┌─ PROVIDED INFORMATION

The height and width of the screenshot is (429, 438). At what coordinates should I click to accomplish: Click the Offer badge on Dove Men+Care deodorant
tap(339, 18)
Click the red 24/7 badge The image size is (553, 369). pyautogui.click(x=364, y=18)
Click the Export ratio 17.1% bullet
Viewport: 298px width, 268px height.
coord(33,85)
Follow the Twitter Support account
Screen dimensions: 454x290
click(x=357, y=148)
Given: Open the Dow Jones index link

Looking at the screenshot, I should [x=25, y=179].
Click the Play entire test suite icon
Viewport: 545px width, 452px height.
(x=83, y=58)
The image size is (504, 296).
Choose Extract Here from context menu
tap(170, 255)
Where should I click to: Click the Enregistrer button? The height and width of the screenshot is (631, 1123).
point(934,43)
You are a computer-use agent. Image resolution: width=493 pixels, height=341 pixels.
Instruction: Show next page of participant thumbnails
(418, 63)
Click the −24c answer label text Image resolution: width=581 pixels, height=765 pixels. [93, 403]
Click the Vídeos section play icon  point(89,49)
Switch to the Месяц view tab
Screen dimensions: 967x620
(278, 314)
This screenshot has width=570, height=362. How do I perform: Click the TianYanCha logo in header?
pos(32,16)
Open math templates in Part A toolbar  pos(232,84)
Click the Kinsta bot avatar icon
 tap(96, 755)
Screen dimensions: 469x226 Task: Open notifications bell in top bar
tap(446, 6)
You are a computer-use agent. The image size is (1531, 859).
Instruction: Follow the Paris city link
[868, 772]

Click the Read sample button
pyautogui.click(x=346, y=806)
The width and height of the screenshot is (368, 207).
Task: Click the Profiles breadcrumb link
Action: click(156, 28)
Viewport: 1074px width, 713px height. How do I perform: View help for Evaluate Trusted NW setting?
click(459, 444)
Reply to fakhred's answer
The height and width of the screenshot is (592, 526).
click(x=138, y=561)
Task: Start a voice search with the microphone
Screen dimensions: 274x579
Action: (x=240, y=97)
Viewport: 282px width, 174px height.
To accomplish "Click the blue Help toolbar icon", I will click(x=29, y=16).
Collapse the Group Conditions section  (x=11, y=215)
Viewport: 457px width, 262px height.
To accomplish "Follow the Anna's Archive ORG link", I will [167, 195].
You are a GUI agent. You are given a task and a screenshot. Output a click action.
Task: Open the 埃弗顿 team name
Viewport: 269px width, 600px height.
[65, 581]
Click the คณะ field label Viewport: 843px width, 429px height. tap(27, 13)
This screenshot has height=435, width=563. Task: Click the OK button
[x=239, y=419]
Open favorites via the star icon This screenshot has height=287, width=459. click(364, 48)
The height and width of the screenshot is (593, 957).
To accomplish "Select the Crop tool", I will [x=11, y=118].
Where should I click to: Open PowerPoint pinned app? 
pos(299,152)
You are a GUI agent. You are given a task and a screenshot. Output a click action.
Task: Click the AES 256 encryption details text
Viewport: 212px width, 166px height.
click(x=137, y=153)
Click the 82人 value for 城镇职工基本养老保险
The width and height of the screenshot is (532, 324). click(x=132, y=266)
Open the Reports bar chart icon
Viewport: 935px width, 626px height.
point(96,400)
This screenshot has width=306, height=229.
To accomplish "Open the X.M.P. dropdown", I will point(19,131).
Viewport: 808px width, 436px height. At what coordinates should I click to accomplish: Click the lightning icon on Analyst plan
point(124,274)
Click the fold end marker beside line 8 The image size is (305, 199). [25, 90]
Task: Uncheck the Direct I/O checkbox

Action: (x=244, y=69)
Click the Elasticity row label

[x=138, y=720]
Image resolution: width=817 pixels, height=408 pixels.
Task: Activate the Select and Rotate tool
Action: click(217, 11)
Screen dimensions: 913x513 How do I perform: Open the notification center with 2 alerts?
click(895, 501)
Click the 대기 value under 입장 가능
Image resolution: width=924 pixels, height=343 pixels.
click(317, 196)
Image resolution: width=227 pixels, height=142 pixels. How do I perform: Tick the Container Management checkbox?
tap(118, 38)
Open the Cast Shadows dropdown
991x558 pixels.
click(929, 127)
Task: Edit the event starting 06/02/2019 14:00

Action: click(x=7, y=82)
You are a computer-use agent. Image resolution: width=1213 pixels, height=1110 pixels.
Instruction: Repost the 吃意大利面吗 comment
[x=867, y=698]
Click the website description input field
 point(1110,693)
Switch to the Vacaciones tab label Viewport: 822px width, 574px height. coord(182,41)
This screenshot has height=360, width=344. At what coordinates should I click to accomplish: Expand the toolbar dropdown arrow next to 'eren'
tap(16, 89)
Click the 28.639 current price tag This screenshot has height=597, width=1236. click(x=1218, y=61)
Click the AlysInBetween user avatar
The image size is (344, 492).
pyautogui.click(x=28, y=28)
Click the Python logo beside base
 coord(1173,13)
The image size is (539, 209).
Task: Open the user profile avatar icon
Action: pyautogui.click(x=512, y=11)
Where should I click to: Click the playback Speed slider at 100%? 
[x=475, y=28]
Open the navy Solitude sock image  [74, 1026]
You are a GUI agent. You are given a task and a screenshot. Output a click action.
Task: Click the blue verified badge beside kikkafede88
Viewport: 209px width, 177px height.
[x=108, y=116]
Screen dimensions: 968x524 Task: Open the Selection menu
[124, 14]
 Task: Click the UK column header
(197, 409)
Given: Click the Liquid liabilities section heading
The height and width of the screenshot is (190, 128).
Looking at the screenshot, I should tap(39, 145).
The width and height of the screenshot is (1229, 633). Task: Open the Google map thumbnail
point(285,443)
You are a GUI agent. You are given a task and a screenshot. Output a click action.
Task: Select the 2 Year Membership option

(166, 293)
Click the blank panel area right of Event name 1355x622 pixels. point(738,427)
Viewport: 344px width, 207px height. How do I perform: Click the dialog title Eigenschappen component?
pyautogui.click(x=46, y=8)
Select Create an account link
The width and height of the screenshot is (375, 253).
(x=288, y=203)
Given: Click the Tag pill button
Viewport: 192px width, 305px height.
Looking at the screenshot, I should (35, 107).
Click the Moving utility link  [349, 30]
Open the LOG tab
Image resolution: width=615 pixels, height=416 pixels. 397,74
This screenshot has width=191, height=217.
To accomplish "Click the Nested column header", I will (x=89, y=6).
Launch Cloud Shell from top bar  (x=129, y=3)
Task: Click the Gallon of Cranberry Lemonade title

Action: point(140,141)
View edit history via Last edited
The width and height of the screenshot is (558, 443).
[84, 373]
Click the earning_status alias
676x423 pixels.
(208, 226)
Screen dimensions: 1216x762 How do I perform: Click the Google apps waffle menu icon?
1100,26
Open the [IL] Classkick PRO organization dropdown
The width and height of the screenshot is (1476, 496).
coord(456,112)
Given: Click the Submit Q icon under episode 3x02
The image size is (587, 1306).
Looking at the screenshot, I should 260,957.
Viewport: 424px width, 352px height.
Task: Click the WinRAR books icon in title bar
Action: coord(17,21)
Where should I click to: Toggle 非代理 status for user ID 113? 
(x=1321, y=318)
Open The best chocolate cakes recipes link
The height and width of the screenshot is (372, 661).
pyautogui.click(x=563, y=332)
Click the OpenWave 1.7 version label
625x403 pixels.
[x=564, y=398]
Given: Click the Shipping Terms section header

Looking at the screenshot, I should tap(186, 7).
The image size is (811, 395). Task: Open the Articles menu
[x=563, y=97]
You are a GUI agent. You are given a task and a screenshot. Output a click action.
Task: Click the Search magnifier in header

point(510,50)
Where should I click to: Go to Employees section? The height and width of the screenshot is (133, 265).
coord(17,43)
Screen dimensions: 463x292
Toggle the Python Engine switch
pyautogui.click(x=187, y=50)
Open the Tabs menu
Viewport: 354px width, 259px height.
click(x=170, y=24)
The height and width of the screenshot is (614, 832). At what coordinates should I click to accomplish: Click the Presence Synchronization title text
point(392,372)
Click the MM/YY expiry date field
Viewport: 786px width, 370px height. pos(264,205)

└─

» EXERCISE DIRECTIONS
Copy exactly. The range runs from the line containing "Where should I click to: Toggle" through the last line of the data.

» ANSWER FOR THIS EXERCISE
Where should I click to: Toggle 非代理 status for user ID 113? 
(x=1321, y=318)
Open The best chocolate cakes recipes link
The height and width of the screenshot is (372, 661).
pyautogui.click(x=563, y=332)
Click the OpenWave 1.7 version label
625x403 pixels.
[x=564, y=398]
Given: Click the Shipping Terms section header

Looking at the screenshot, I should tap(186, 7).
The image size is (811, 395). Task: Open the Articles menu
[x=563, y=97]
You are a GUI agent. You are given a task and a screenshot. Output a click action.
Task: Click the Search magnifier in header

point(510,50)
Where should I click to: Go to Employees section? The height and width of the screenshot is (133, 265).
coord(17,43)
Screen dimensions: 463x292
Toggle the Python Engine switch
pyautogui.click(x=187, y=50)
Open the Tabs menu
Viewport: 354px width, 259px height.
click(x=170, y=24)
The height and width of the screenshot is (614, 832). At what coordinates should I click to accomplish: Click the Presence Synchronization title text
point(392,372)
Click the MM/YY expiry date field
Viewport: 786px width, 370px height. pos(264,205)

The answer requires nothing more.